Work request:
Nothing but the lines from the top of the following entries through the line with "December 2018 (336, 1004)" should be printed, exactly as they are.

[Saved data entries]

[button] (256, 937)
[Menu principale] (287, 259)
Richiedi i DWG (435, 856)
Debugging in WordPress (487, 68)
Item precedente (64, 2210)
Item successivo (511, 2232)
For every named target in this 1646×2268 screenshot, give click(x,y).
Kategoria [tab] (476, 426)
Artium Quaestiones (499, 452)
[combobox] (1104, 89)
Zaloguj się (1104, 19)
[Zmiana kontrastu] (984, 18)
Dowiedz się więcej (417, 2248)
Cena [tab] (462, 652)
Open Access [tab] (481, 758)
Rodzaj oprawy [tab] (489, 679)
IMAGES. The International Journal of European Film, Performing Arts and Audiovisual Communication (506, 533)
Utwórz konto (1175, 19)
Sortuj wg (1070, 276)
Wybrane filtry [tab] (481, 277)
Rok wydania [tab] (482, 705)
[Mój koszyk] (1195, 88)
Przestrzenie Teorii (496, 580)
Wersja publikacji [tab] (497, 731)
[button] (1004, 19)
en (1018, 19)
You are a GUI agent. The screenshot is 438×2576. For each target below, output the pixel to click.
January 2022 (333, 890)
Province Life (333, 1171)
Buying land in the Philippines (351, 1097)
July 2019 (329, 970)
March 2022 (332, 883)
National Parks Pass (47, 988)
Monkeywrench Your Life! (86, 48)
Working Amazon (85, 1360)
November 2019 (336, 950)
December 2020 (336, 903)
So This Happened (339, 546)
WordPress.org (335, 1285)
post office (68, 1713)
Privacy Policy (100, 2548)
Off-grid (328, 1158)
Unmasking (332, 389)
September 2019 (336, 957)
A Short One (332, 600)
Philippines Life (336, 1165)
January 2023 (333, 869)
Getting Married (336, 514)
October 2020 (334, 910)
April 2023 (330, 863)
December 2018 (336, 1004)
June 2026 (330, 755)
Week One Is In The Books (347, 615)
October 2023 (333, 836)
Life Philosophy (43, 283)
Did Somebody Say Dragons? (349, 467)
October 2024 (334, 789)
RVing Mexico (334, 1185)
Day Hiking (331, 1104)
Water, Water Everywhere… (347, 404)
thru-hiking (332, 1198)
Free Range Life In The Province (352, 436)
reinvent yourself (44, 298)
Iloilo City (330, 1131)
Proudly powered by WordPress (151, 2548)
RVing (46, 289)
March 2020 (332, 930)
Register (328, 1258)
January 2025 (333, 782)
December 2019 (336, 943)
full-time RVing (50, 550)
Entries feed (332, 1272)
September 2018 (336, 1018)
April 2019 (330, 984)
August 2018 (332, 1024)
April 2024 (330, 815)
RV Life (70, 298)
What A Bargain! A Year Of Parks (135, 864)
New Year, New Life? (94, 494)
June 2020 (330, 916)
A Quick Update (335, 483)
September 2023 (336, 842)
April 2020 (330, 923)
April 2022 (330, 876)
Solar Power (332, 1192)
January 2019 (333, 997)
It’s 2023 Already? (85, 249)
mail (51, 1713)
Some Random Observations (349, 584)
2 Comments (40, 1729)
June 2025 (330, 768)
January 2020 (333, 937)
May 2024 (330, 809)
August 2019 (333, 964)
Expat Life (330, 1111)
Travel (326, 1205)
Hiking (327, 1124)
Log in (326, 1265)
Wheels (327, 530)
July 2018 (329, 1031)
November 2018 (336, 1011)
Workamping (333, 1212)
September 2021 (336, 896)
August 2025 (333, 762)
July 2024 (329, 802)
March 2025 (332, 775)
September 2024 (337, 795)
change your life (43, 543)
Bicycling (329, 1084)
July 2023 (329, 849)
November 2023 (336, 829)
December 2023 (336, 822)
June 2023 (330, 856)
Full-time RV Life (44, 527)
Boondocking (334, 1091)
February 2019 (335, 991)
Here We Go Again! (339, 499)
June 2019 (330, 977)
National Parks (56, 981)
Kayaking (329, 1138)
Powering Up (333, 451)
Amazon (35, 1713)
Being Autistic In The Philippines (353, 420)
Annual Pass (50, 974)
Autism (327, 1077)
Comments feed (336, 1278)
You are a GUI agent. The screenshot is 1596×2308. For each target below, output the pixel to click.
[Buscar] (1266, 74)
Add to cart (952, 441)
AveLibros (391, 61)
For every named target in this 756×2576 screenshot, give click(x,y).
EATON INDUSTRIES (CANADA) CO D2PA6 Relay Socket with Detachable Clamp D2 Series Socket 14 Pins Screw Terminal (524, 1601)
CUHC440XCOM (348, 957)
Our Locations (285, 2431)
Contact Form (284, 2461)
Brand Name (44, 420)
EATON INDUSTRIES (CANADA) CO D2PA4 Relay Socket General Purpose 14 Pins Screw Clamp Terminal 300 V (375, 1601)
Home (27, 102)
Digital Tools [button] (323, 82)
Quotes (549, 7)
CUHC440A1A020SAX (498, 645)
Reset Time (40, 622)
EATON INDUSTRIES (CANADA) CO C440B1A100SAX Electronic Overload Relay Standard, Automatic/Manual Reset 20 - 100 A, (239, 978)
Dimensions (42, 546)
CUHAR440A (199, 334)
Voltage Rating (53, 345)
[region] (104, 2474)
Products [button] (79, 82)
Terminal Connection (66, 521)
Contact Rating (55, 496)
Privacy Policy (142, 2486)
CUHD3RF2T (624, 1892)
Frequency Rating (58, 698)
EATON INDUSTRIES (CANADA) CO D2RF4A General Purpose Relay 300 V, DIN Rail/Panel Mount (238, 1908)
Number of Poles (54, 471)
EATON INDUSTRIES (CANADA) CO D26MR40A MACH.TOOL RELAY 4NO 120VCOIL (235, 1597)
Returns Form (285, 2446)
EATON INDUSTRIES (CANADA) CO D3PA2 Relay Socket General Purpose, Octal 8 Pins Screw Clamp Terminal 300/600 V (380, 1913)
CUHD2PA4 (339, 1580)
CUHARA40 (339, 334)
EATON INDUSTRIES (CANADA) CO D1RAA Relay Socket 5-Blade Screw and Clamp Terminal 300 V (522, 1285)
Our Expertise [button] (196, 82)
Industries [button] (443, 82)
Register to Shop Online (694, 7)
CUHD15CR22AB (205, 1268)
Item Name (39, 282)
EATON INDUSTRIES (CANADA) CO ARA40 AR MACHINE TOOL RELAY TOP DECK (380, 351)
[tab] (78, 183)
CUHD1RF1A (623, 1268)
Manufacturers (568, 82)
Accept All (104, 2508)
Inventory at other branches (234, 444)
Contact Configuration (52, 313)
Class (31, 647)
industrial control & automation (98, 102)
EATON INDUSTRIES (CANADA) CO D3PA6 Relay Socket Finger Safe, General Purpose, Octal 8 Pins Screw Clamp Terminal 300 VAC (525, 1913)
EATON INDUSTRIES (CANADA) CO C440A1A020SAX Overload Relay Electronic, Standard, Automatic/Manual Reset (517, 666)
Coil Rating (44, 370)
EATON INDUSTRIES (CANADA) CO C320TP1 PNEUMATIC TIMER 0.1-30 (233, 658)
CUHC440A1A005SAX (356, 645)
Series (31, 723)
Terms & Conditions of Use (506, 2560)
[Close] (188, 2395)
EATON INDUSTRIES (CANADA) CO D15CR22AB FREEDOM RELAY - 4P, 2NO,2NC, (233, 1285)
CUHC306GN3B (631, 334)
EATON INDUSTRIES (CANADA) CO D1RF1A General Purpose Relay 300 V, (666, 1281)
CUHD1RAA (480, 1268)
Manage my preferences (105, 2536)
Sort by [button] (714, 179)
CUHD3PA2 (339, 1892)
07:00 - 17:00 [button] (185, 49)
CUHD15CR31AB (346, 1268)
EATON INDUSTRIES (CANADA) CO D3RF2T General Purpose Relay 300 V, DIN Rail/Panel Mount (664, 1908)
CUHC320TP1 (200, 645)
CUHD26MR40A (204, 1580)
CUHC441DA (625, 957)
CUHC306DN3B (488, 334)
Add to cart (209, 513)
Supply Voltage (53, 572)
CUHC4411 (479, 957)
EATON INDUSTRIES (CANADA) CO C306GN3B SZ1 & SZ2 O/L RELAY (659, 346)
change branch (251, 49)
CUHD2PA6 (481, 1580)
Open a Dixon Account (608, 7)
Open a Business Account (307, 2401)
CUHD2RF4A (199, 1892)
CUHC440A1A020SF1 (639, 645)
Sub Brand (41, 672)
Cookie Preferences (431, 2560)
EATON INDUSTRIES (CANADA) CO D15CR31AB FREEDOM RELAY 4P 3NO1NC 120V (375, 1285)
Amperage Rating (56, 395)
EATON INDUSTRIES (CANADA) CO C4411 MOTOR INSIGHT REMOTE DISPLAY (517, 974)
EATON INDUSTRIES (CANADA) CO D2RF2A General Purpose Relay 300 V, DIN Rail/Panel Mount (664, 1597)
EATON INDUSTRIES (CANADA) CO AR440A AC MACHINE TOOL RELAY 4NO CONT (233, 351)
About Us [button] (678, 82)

Exercise answer:
[button] (256, 937)
[Menu principale] (287, 259)
Richiedi i DWG (435, 856)
Debugging in WordPress (487, 68)
Item precedente (64, 2210)
Item successivo (511, 2232)
For every named target in this 1646×2268 screenshot, give click(x,y).
Kategoria [tab] (476, 426)
Artium Quaestiones (499, 452)
[combobox] (1104, 89)
Zaloguj się (1104, 19)
[Zmiana kontrastu] (984, 18)
Dowiedz się więcej (417, 2248)
Cena [tab] (462, 652)
Open Access [tab] (481, 758)
Rodzaj oprawy [tab] (489, 679)
IMAGES. The International Journal of European Film, Performing Arts and Audiovisual Communication (506, 533)
Utwórz konto (1175, 19)
Sortuj wg (1070, 276)
Wybrane filtry [tab] (481, 277)
Rok wydania [tab] (482, 705)
[Mój koszyk] (1195, 88)
Przestrzenie Teorii (496, 580)
Wersja publikacji [tab] (497, 731)
[button] (1004, 19)
en (1018, 19)
You are a GUI agent. The screenshot is 438×2576. For each target below, output the pixel to click.
January 2022 (333, 890)
Province Life (333, 1171)
Buying land in the Philippines (351, 1097)
July 2019 (329, 970)
March 2022 (332, 883)
National Parks Pass (47, 988)
Monkeywrench Your Life! (86, 48)
Working Amazon (85, 1360)
November 2019 (336, 950)
December 2020 (336, 903)
So This Happened (339, 546)
WordPress.org (335, 1285)
post office (68, 1713)
Privacy Policy (100, 2548)
Off-grid (328, 1158)
Unmasking (332, 389)
September 2019 (336, 957)
A Short One (332, 600)
Philippines Life (336, 1165)
January 2023 (333, 869)
Getting Married (336, 514)
October 2020 (334, 910)
April 2023 (330, 863)
December 2018 (336, 1004)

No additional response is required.